Individuals and organizations are considered criminally liable when disclosing protected health information knowingly, aiming for commercial gain, or under pretenses. Such criminal activities result in hefty fines and imprisonment for up to 10 years.
Be familiar with penalties and fines to get management support
Do you find this specific HIPAA compliance checklist valuable? If yes, we’ve done our job to summarize this massive information in 2000 words successfully. But don’t give up on our guide and continue to read the last two paragraphs that are a must-know.
You should always be well aware of the following factors that might be considered HIPAA violations and lead to fines and penalties:
- Malicious intent (civil vs. criminal penalties)
- The degree of negligence
- Occurrence of a breach
- The number of records exposed
- Future risk because of the breach
Penalties and fines are assessed based on the level of negligence and the nature of the violation.
There are two types of penalties for HIPAA violations and security incidents: (3)
- Civil penalties.

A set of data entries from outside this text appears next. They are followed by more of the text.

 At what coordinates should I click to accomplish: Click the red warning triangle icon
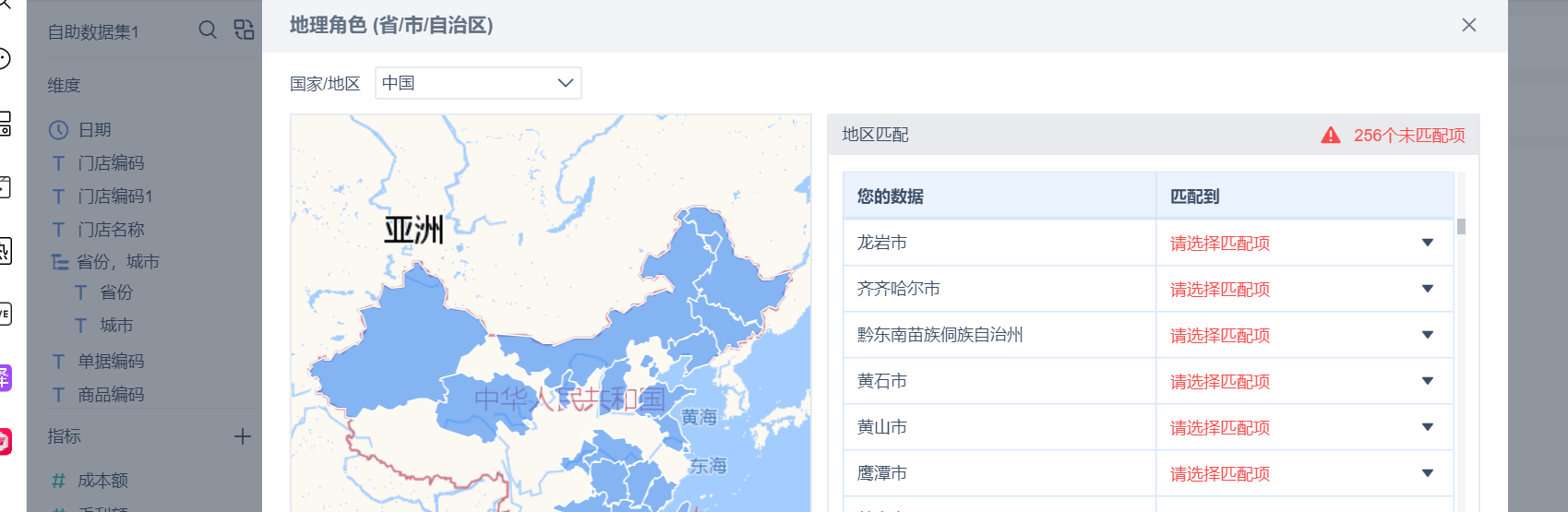pos(1330,136)
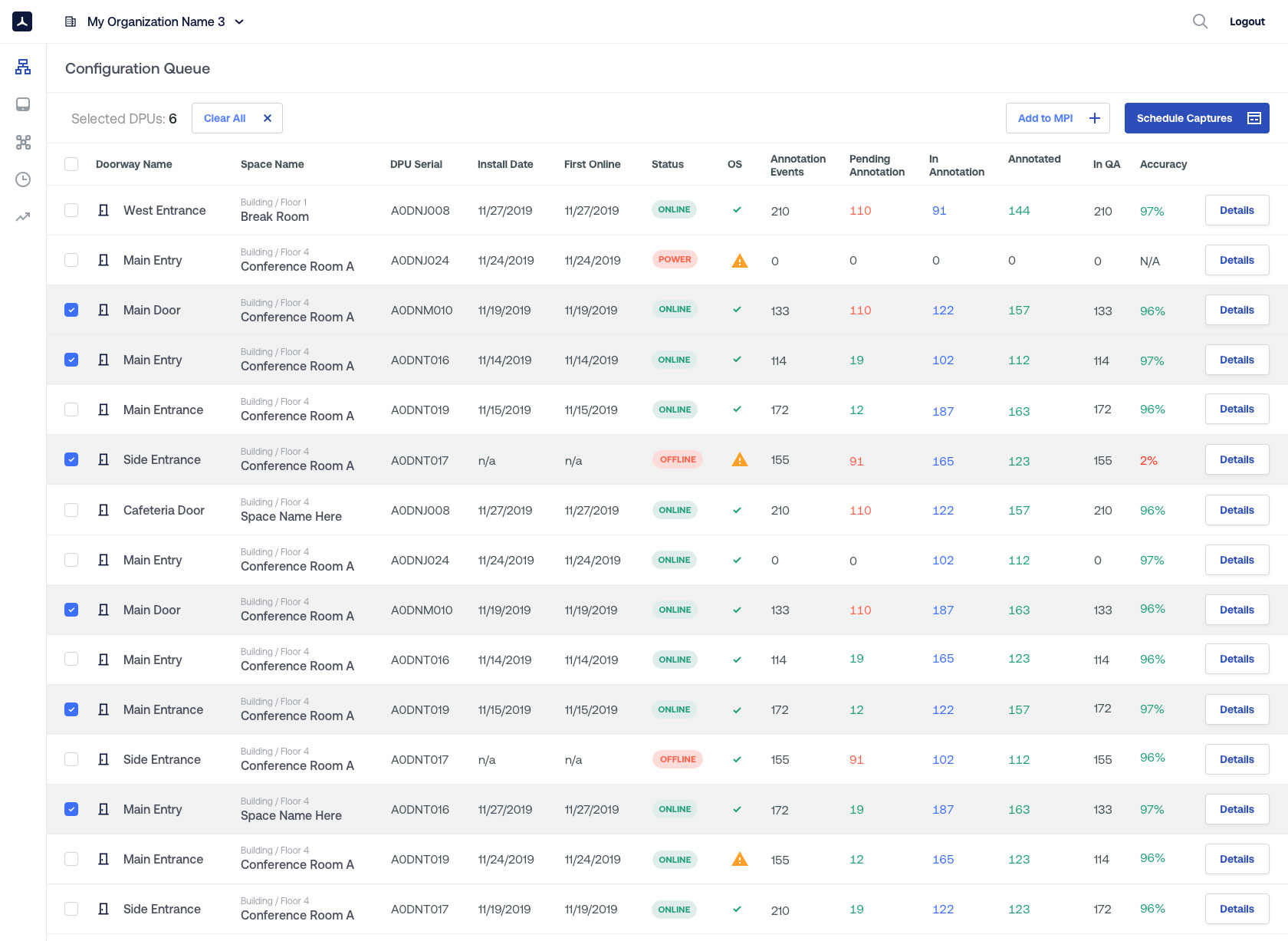This screenshot has width=1288, height=941.
Task: Open the trend analytics sidebar icon
Action: (23, 217)
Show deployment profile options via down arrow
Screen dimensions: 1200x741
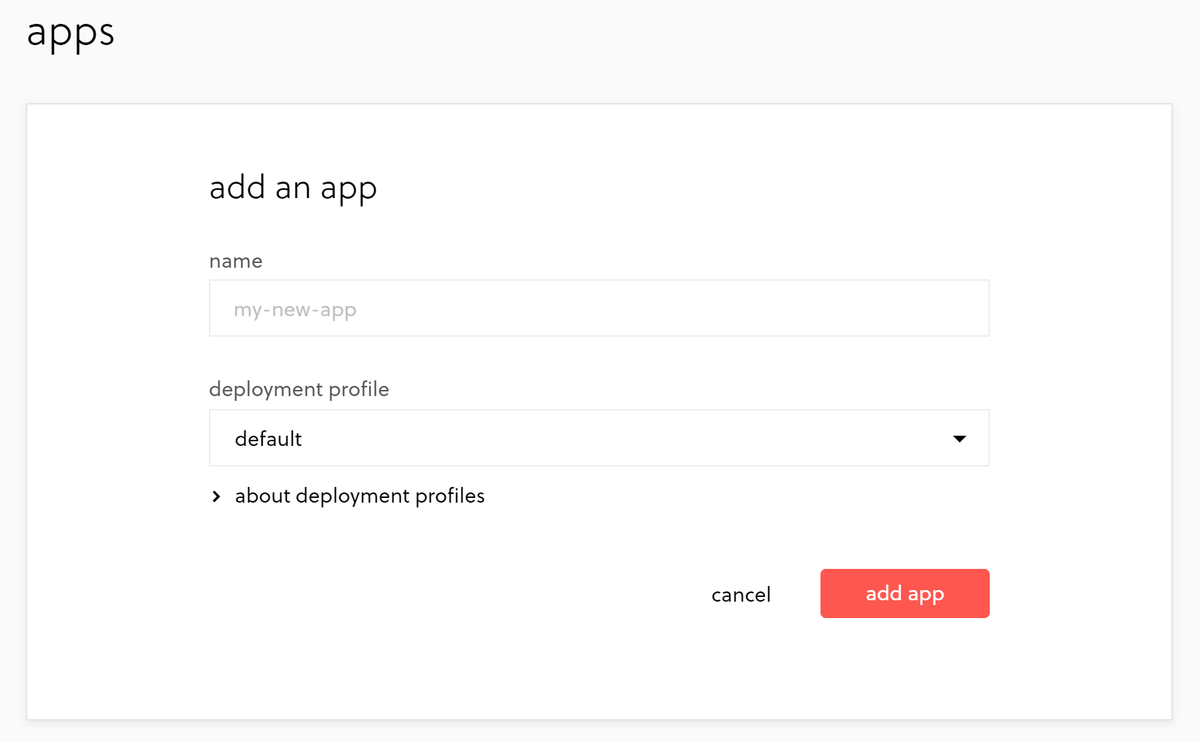pos(959,439)
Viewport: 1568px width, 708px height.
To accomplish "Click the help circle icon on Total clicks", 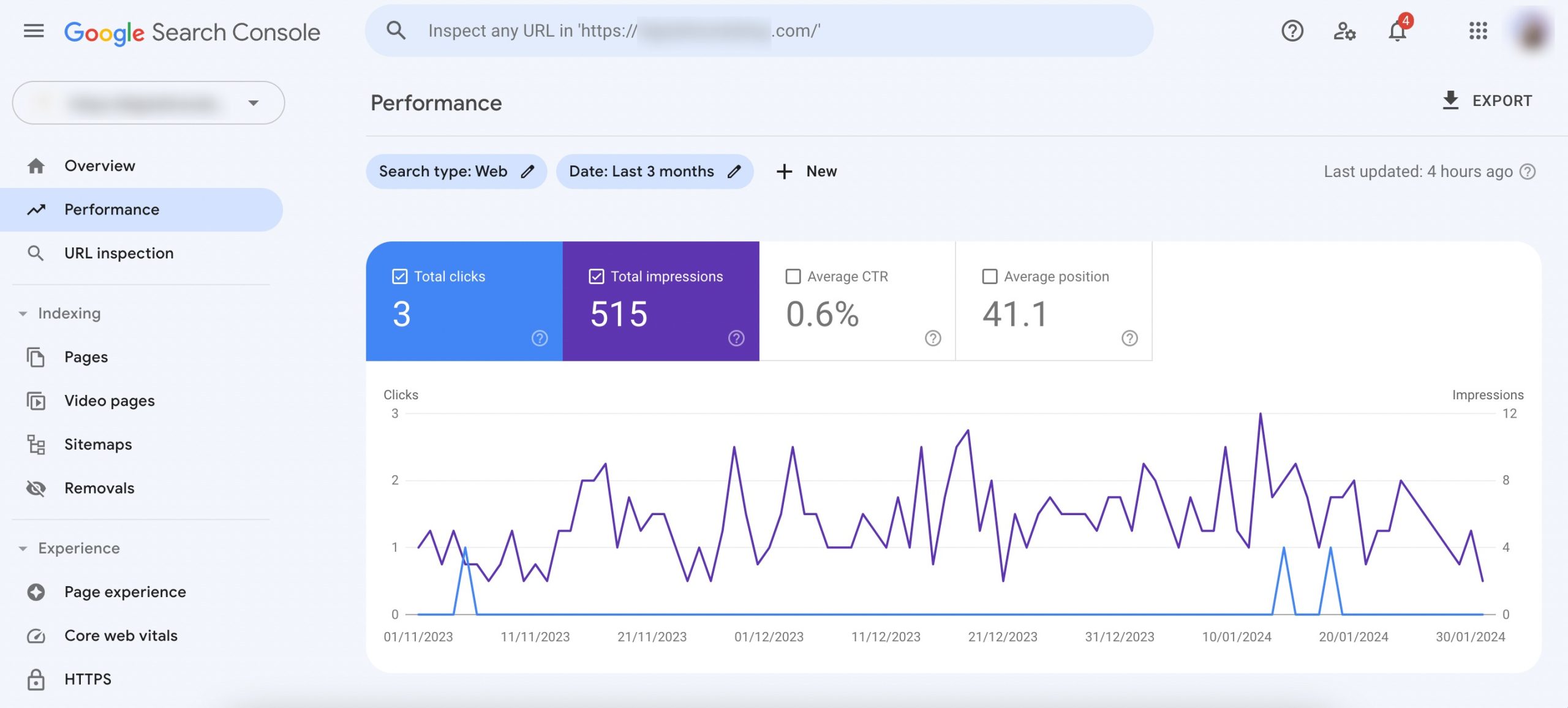I will (x=540, y=339).

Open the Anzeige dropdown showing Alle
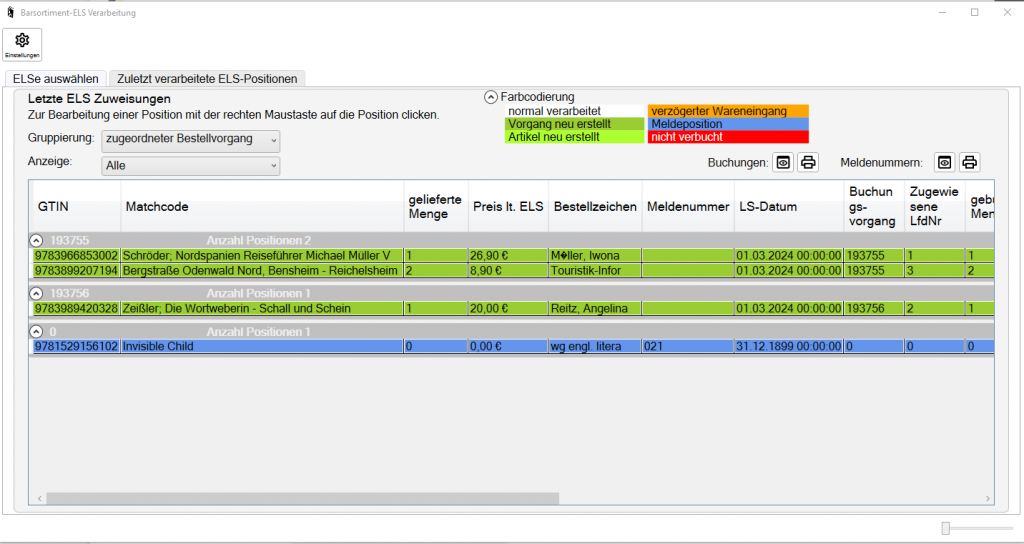tap(191, 166)
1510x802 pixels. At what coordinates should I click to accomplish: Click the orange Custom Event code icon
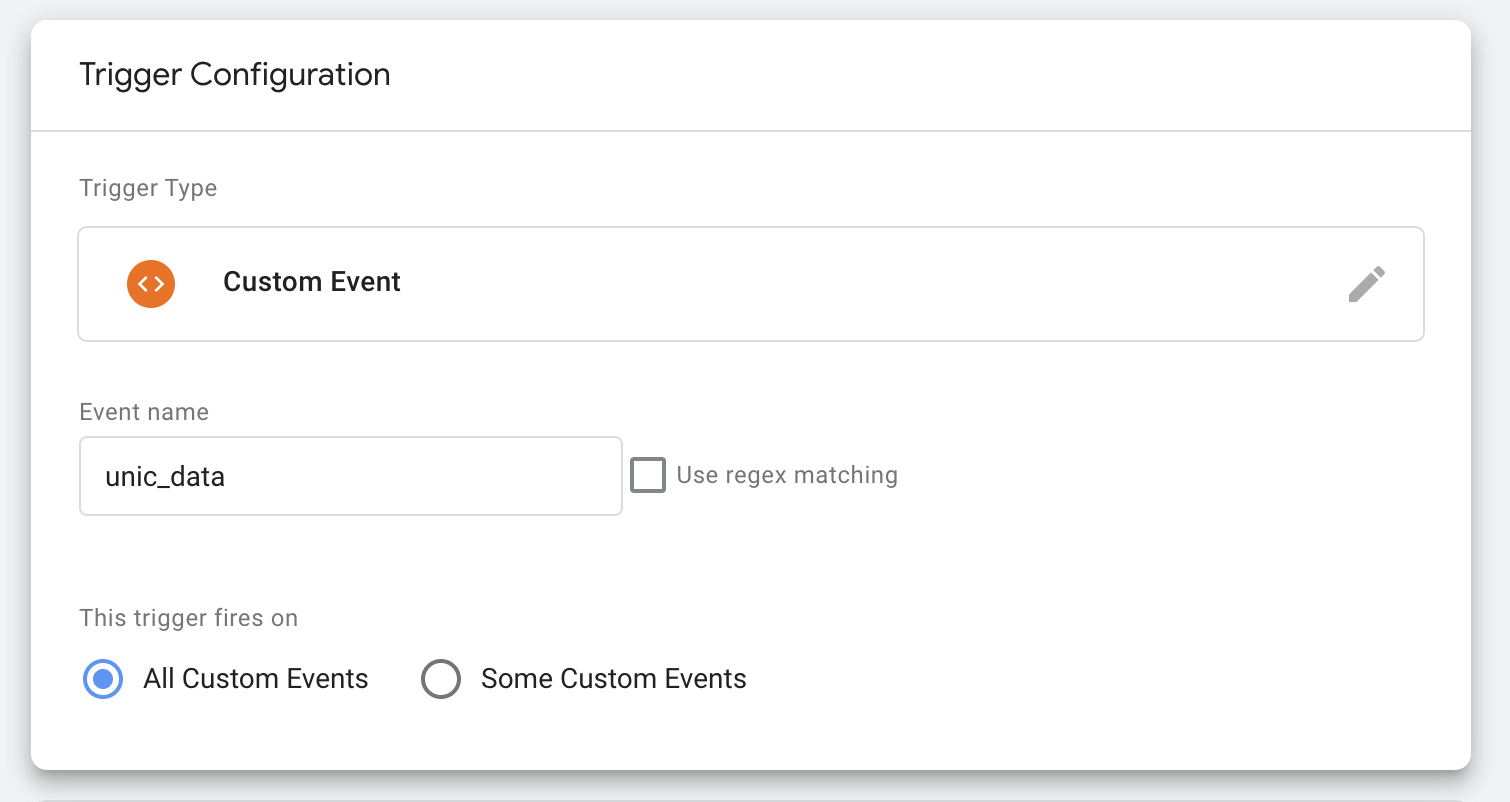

These penalties can be assessed for HIPAA violations that are not considered to be willful neglect. They range from $100 to $50,000 per violation, with an annual maximum of $1.5 million.
- Criminal penalties. The criminal penalties for violating HIPAA mean that if an organization or individual knowingly and improperly accesses, uses, or discloses protected health information, they can face fines and even jail time. They can range from $50,000 to $250,000 and up to 10 years in prison.
It is important to note that these penalties and fines are designed to be a deterrent, and they can be costly, not only in terms of financial penalties but also in terms of damage to reputation and loss of customer trust.
This is why you should turn to a reliable healthcare consultant who will mitigate the risk of a data breach that might cause irreversible harm to you and your organization.
Perform Regular HIPAA Risk Assessments
So far, we sincerely hope you understood two things:
- You should 100% comply with HIPAA
- If you don't meet compliance, you are highly likely to lose money
Here comes this crucial measure you can undertake to prevent violations: risk assessment. HIPAA Data Breach Risk Assessment is a systematic process of evaluating the likelihood and impact of a data breach in electronic protected health information.
This risk assessment process includes evaluating the likelihood of a data breach resulting from unauthorized access, disclosure, or use of ePHI.
The HIPAA risk assessment process helps covered entities and business associates to identify and prioritize areas for improvement in their security management processes. It also helps them to implement appropriate security measures to protect ePHI and to comply with the HIPAA Security Rule.
The risk assessment should be ongoing and should be reviewed and updated regularly in response to changes in technology, business, or HIPAA compliance processes.
Weighing up the points, we can conclude that maintaining HIPAA compliance is a must, as this regulation dictates the development of healthcare technology. Only those healthcare entities that meet HIPAA compliance can expect future growth.
However, implementing safeguards might be challenging if you are new to the industry. This is why you might need help from experts in the field who can advise you through developing the project or even build the project themselves for you.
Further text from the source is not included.